*Document segment:*
Conference: 
Traditional Drama 1981
Authors: 
Thomas Pettitt
Abstract: 

The dramaturgy of the English folk plays remains something of a neglected perspective. The ritualist approach concentrated on their central 'act', neglecting much of the action that characterizes them as a distinct species of dramatic performance. Recent scholarship has very properly returned to the plays themselves, but there is still a tendency for the dramaturgy to be neglected, say in favour of the texts of the plays or their social context and function. 'Traditional drama', surely must be characterized by a traditional dramaturgy, which includes verbal, physical and contextual aspects.

By dramaturgy I mean the movements of the performers and their interaction – physical and verbal – with each other and with the audience, all this in relation to organized space. The distinct dramaturgical mode of the folk plays is formal, with performers moving on to, within and off the acting space in regular patterns, and presentational, characterized by much direct address to the audience and with little attempt at creating an autonomous dramatic world distinct from the social reality in which the performance takes place. This mode is appropriately designated 'ritual', although the designation implies nothing of course about origins. The mode is, however, fundamental to folk drama, as it characterizes not only the English plays but many continental types as well, such as the German sword dance plays and the Scandinavian plays of the Three Kings and the Star.

Target position records:
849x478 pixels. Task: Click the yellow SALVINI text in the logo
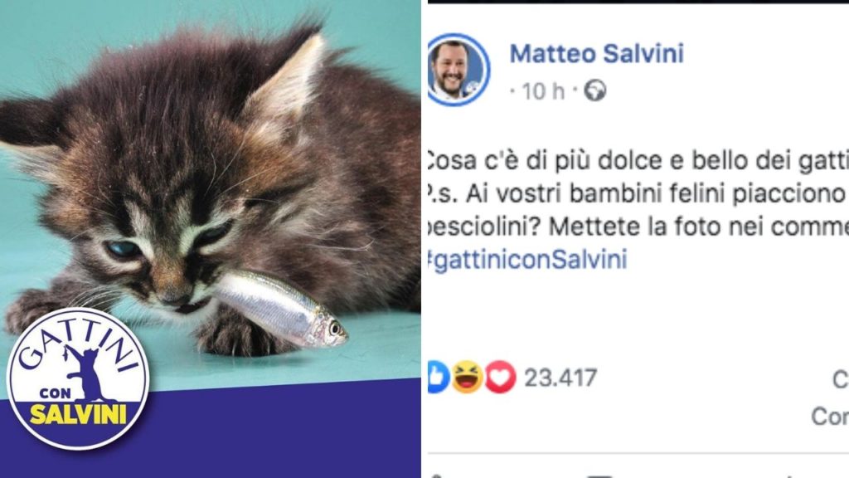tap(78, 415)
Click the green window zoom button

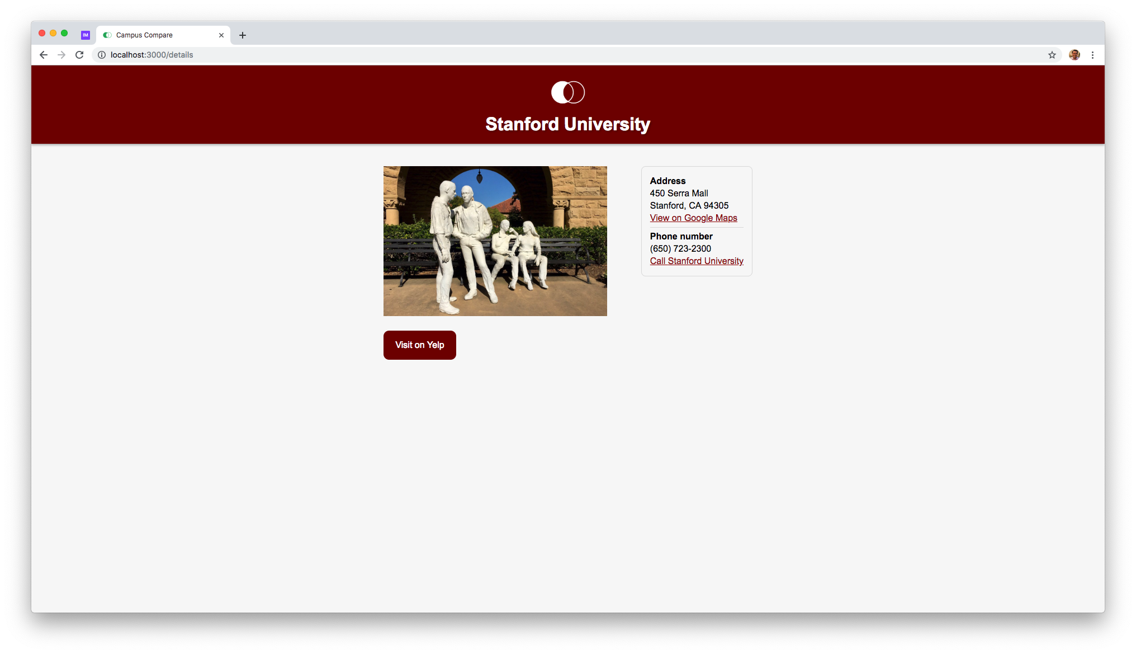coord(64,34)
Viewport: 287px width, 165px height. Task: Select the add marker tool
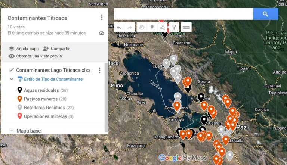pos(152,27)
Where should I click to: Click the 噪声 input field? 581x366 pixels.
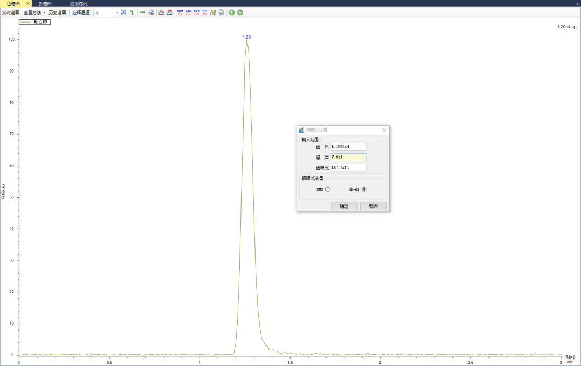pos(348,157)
* * *
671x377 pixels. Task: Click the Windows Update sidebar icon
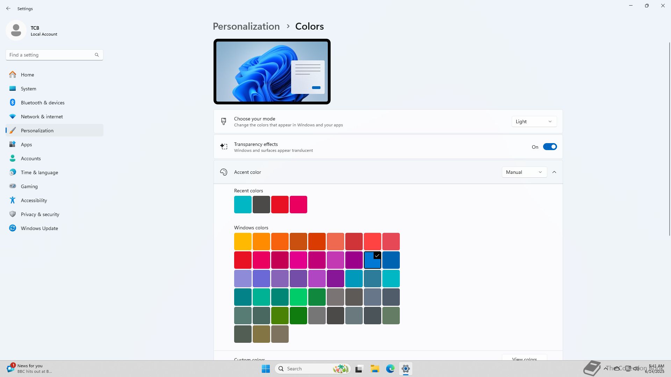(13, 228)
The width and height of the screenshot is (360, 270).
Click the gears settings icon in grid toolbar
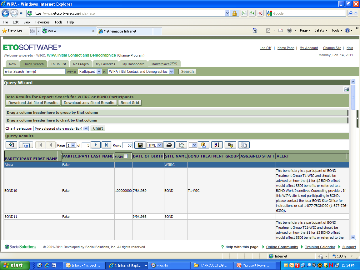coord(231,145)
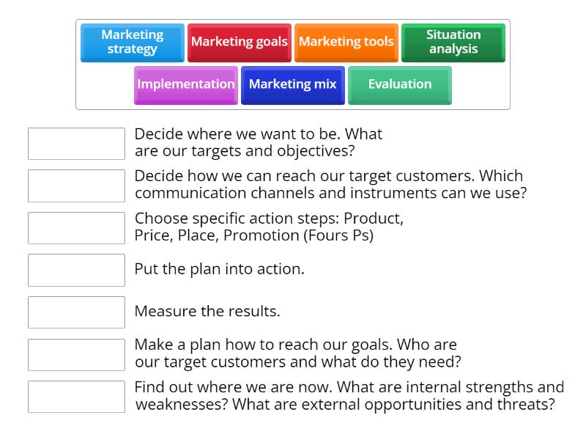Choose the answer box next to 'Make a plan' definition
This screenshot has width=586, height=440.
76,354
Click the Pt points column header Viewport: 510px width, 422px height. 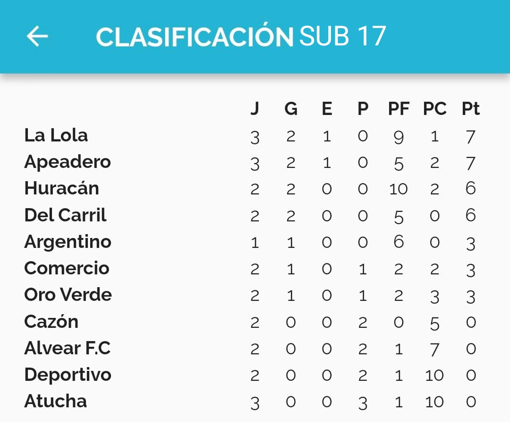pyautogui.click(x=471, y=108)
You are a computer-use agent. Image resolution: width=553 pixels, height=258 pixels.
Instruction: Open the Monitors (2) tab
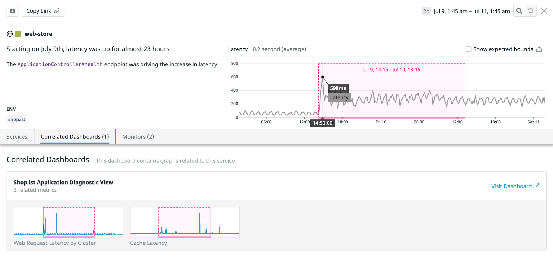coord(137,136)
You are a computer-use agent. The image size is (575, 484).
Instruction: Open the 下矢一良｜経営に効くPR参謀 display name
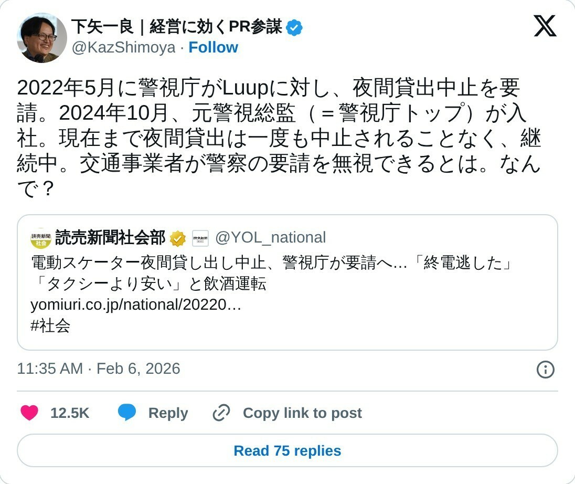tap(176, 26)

*Required task 1:* List every line of the records that contains the string "screenshot", matching case exactly.
*Required task 2:* Write what comes next in the abstract on the dramaturgy of English folk plays, picking up after its last sentence.
The abstract and the records have nothing to do with each other.

*Written answer 1:*
The width and height of the screenshot is (360, 270).
This screenshot has width=586, height=440.

*Written answer 2:*
An awareness of the characteristic dramaturgical mode of folk-play performance may facilitate the study of other problems, such as:

  1. Assessing the authenticity of problematical plays, e.g., the Revesby Sword Play is characterized throughout by highly traditional dramaturgy and is, therefore, unlikely to be a literary production.
  2. Determining the influence of traditional drama on other dramatic traditions, for example Fastnachtspiele, the Court Masque, or early professional drama (Doctor FaustusA Midsummer Night's Dream) – verbal echoes or parallels of motif are by themselves inadequate to determine the extent or direction of the borrowing.
  3. Detecting what may in historical terms be extraneous elements in the traditional drama, e.g., the Cure Scene of the English folk plays is marked by an essentially alien dramaturgy: complex rather than formal, representational rather than presentational, 'vaudeville', rather than ritual. It may not be a coincidence that a comic quack doctor routine figured in the repertoire of the medieval jongleurs, and may just be glimpsed among the turns of the Elizabethan stage clowns.
Publication name: 
Traditional Drama Studies
Publication year, vol, pages: 
1988, Vol.2, pp.45-68
Publication notes: 
Also as a booklet by Odense University Press, Denmark. (1981) A5. 15pp.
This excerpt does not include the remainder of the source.